WHAT IS BEING ASKED:
Please print the data again exactly as given.

:: DATA EXTRACT ::

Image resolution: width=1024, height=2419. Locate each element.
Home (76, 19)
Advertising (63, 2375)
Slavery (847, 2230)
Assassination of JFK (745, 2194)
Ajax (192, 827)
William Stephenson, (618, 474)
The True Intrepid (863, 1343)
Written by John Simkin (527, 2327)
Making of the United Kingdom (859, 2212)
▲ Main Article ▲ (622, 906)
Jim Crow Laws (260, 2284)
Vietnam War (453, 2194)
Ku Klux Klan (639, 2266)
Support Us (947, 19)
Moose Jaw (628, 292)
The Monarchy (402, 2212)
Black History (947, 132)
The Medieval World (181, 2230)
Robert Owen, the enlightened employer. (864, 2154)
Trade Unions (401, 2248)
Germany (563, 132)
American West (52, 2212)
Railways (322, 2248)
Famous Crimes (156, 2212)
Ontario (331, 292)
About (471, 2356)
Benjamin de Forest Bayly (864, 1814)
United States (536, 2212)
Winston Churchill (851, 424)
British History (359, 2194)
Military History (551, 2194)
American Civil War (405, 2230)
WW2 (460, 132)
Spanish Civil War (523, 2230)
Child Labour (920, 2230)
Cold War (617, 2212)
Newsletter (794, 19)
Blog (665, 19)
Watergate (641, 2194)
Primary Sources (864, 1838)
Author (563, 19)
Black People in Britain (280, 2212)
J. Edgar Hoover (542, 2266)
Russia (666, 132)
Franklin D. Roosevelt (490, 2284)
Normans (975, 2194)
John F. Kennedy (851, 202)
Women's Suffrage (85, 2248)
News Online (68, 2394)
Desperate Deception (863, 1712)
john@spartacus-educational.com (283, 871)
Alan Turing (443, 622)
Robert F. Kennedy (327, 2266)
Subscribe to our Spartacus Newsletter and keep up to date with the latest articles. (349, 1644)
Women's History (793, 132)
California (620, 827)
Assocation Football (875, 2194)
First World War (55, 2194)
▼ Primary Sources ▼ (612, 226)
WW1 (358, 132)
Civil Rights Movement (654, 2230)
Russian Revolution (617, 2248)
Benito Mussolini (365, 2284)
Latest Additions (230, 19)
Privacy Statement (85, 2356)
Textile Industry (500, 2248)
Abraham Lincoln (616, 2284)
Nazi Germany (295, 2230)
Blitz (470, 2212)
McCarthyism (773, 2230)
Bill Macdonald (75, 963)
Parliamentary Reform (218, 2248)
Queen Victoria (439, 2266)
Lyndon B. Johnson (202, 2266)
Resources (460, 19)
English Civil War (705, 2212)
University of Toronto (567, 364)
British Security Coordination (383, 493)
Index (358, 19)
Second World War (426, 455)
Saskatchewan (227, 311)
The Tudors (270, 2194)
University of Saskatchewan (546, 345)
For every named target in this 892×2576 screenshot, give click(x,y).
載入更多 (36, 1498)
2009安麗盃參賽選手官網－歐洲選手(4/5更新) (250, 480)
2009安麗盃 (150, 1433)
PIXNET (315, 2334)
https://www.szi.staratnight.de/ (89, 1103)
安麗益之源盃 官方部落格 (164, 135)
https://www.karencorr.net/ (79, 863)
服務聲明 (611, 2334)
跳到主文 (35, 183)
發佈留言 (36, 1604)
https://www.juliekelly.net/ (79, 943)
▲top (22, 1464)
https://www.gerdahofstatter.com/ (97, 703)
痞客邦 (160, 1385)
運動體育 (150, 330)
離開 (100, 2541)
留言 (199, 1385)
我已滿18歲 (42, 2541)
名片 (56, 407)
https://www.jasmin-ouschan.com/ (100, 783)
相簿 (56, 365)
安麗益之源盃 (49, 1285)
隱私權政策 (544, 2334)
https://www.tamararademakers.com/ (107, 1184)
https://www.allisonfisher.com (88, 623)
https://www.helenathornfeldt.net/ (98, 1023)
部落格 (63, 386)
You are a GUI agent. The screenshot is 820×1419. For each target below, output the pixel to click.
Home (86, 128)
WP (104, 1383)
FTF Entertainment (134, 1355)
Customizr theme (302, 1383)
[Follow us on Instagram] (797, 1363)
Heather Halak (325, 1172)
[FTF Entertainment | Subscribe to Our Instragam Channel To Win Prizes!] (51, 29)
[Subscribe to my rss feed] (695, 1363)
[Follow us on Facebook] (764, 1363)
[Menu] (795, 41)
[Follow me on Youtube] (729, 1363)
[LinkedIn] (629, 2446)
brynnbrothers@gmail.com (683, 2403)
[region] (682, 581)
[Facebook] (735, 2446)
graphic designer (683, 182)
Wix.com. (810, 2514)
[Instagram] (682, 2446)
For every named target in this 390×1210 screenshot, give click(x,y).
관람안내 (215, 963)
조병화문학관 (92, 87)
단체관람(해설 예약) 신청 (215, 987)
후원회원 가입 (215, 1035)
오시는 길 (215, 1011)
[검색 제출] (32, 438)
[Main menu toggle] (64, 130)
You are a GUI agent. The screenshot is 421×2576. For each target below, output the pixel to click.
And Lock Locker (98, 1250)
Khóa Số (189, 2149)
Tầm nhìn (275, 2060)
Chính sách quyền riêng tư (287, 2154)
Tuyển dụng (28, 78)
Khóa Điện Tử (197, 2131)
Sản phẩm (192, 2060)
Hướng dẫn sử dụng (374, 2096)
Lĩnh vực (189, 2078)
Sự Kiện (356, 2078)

:::

WRITTEN RESPONSE:
Image resolution: width=1024, height=2419. Locate each element.
Home (76, 19)
Advertising (63, 2375)
Slavery (847, 2230)
Assassination of JFK (745, 2194)
Ajax (192, 827)
William Stephenson, (618, 474)
The True Intrepid (863, 1343)
Written by John Simkin (527, 2327)
Making of the United Kingdom (859, 2212)
▲ Main Article ▲ (622, 906)
Jim Crow Laws (260, 2284)
Vietnam War (453, 2194)
Ku Klux Klan (639, 2266)
Support Us (947, 19)
Moose Jaw (628, 292)
The Monarchy (402, 2212)
Black History (947, 132)
The Medieval World (181, 2230)
Robert Owen, the enlightened employer. (864, 2154)
Trade Unions (401, 2248)
Germany (563, 132)
American West (52, 2212)
Railways (322, 2248)
Famous Crimes (156, 2212)
Ontario (331, 292)
About (471, 2356)
Benjamin de Forest Bayly (864, 1814)
United States (536, 2212)
Winston Churchill (851, 424)
British History (359, 2194)
Military History (551, 2194)
American Civil War (405, 2230)
WW2 (460, 132)
Spanish Civil War (523, 2230)
Child Labour (920, 2230)
Cold War (617, 2212)
Newsletter (794, 19)
Blog (665, 19)
Watergate (641, 2194)
Primary Sources (864, 1838)
Author (563, 19)
Black People in Britain (280, 2212)
J. Edgar Hoover (542, 2266)
Russia (666, 132)
Franklin D. Roosevelt (490, 2284)
Normans (975, 2194)
John F. Kennedy (851, 202)
Women's Suffrage (85, 2248)
News Online (68, 2394)
Desperate Deception (863, 1712)
john@spartacus-educational.com (283, 871)
Alan Turing (443, 622)
Robert F. Kennedy (327, 2266)
Subscribe to our Spartacus Newsletter and keep up to date with the latest articles. (349, 1644)
Women's History (793, 132)
California (620, 827)
Assocation Football (875, 2194)
First World War (55, 2194)
▼ Primary Sources ▼ (612, 226)
WW1 (358, 132)
Civil Rights Movement (654, 2230)
Russian Revolution (617, 2248)
Benito Mussolini (365, 2284)
Latest Additions (230, 19)
Privacy Statement (85, 2356)
Textile Industry (500, 2248)
Abraham Lincoln (616, 2284)
Nazi Germany (295, 2230)
Blitz (470, 2212)
McCarthyism (773, 2230)
Bill Macdonald (75, 963)
Parliamentary Reform (218, 2248)
Queen Victoria (439, 2266)
Lyndon B. Johnson (202, 2266)
Resources (460, 19)
English Civil War (705, 2212)
University of Toronto (567, 364)
British Security Coordination (383, 493)
Index (358, 19)
Second World War (426, 455)
Saskatchewan (227, 311)
The Tudors (270, 2194)
University of Saskatchewan (546, 345)
For every named target in this 892×2576 screenshot, give click(x,y).
載入更多 (36, 1498)
2009安麗盃參賽選手官網－歐洲選手(4/5更新) (250, 480)
2009安麗盃 (150, 1433)
PIXNET (315, 2334)
https://www.szi.staratnight.de/ (89, 1103)
安麗益之源盃 官方部落格 (164, 135)
https://www.karencorr.net/ (79, 863)
服務聲明 (611, 2334)
跳到主文 (35, 183)
發佈留言 (36, 1604)
https://www.juliekelly.net/ (79, 943)
▲top (22, 1464)
https://www.gerdahofstatter.com/ (97, 703)
痞客邦 (160, 1385)
運動體育 (150, 330)
離開 (100, 2541)
留言 (199, 1385)
我已滿18歲 (42, 2541)
名片 (56, 407)
https://www.jasmin-ouschan.com/ (100, 783)
相簿 (56, 365)
安麗益之源盃 (49, 1285)
隱私權政策 (544, 2334)
https://www.tamararademakers.com/ (107, 1184)
https://www.allisonfisher.com (88, 623)
https://www.helenathornfeldt.net/ (98, 1023)
部落格 (63, 386)
You are a GUI agent. The screenshot is 820×1419. For each target below, output the pixel to click.
Home (86, 128)
WP (104, 1383)
FTF Entertainment (134, 1355)
Customizr theme (302, 1383)
[Follow us on Instagram] (797, 1363)
Heather Halak (325, 1172)
[FTF Entertainment | Subscribe to Our Instragam Channel To Win Prizes!] (51, 29)
[Subscribe to my rss feed] (695, 1363)
[Follow us on Facebook] (764, 1363)
[Menu] (795, 41)
[Follow me on Youtube] (729, 1363)
[LinkedIn] (629, 2446)
brynnbrothers@gmail.com (683, 2403)
[region] (682, 581)
[Facebook] (735, 2446)
graphic designer (683, 182)
Wix.com. (810, 2514)
[Instagram] (682, 2446)
For every named target in this 390×1210 screenshot, give click(x,y).
관람안내 (215, 963)
조병화문학관 (92, 87)
단체관람(해설 예약) 신청 (215, 987)
후원회원 가입 (215, 1035)
오시는 길 (215, 1011)
[검색 제출] (32, 438)
[Main menu toggle] (64, 130)
You are a GUI agent. The screenshot is 421×2576. For each target below, output the pixel to click.
And Lock Locker (98, 1250)
Khóa Số (189, 2149)
Tầm nhìn (275, 2060)
Chính sách quyền riêng tư (287, 2154)
Tuyển dụng (28, 78)
Khóa Điện Tử (197, 2131)
Sản phẩm (192, 2060)
Hướng dẫn sử dụng (374, 2096)
Lĩnh vực (189, 2078)
Sự Kiện (356, 2078)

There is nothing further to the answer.